Whanau Ora helping families get results

Whanau Ora worker Dean James (right, front) pictured at the Smith family home in Rotorua. Photo / Alan Gibson
Whanau Ora worker Dean James (right, front) pictured at the Smith family home in Rotorua. Photo / Alan Gibson

Te Puni Korkiri says it is happy with the performance of a Whanau Ora fund despite an evaluation which found $7.7 million has been distributed to families without the results being measured.

The independent evaluation released to Radio New Zealand under the Official Information Act found there was evidence the Whanau Integration, Innovation Engagement Fund was helping families get results.

But the report said it was not known how many whanau plans had been written or completed.

The fund allows families to apply for up to $20,000 in grants to achieve goals like stopping gambling or leading healthier lifestyles.

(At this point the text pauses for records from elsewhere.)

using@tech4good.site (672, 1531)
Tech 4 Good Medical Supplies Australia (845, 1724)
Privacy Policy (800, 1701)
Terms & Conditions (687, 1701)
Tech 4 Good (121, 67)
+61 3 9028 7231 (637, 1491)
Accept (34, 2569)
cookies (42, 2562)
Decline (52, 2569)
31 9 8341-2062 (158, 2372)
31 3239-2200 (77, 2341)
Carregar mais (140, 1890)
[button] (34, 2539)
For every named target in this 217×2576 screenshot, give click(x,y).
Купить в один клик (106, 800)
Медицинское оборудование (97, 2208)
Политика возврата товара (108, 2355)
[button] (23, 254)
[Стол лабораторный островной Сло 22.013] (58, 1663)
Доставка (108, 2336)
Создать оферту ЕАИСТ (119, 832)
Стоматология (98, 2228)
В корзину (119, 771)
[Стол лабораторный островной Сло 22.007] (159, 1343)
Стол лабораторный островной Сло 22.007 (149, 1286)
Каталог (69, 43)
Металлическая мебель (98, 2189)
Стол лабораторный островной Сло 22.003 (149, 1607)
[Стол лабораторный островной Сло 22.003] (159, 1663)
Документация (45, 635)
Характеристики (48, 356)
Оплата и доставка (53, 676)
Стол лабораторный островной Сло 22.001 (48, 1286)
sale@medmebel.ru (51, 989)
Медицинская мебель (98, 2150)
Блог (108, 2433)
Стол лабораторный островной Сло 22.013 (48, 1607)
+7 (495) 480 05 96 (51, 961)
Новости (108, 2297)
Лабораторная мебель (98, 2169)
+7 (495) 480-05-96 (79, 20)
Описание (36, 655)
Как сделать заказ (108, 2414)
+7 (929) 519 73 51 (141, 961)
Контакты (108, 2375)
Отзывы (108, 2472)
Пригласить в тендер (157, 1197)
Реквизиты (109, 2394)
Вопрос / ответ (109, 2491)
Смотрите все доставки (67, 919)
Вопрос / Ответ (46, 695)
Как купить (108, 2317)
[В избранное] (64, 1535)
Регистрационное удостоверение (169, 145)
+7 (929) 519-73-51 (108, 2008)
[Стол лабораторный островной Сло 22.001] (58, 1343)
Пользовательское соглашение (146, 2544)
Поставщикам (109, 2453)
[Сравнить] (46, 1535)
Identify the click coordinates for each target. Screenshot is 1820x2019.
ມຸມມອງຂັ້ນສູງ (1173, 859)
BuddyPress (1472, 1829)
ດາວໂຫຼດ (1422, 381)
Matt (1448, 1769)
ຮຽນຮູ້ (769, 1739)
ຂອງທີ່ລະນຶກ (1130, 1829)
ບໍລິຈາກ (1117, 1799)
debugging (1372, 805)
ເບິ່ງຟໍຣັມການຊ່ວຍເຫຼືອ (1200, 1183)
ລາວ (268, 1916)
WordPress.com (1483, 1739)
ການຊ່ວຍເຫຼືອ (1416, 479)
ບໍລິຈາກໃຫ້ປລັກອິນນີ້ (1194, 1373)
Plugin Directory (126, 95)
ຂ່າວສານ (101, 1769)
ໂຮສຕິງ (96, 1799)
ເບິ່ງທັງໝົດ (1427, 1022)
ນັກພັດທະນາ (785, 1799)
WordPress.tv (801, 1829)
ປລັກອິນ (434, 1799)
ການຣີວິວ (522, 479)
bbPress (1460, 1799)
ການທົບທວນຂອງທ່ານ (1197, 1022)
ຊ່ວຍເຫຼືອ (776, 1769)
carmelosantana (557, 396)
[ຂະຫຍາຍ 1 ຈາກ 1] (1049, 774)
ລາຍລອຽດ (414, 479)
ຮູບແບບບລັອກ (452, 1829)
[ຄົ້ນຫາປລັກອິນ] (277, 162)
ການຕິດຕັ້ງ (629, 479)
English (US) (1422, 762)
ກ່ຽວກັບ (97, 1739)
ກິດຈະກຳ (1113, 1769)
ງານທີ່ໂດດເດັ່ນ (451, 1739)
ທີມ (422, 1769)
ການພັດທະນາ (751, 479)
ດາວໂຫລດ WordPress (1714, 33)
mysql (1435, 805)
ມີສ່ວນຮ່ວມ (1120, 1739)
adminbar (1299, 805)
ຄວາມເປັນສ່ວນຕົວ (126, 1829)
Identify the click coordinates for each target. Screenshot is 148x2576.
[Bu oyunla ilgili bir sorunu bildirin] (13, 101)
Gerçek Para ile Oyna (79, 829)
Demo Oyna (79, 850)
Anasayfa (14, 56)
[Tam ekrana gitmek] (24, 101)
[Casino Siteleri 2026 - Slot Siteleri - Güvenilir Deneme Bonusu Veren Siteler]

Te Puni Korkiri said it was pleased with the performance of the fund over its first two years and the contribution it makes to the wider whanau ora approach.

About 33,000 people in more than 2000 families had accessed support from the fund to put together development goals and plans for their members.

"An independent evaluation found that bringing whanau together backed up by good quality facilitation is transformative in itself.

"This is a positive indication of the impact that the fund is having but gathering a stronger evidence base will be a priority for the fund and the wider Whanau Ora effort going forward."

Te Puni Korkiri said it was developing its internal management response and would refine its fund procedures and practices.

Meanwhile, a Dunedin gang member has been jailed for four years after misappropriating $20,000 from a Whanau Ora-funded family violence programme so he could buy cannabis for sale.

Mongrel Mob member Korrey Teeati Cook, 36, pleaded guilty to dishonestly converting $20,000 of money from the We Against Violence Trust, conspiring with others to sell cannabis and possessing cannabis for supply.

He was sentenced in Dunedin District Court yesterday.

The court was told the trust was a legitimate organisation which helped whanau and only $20,000 of the $56,000 it received was used for criminal purposes.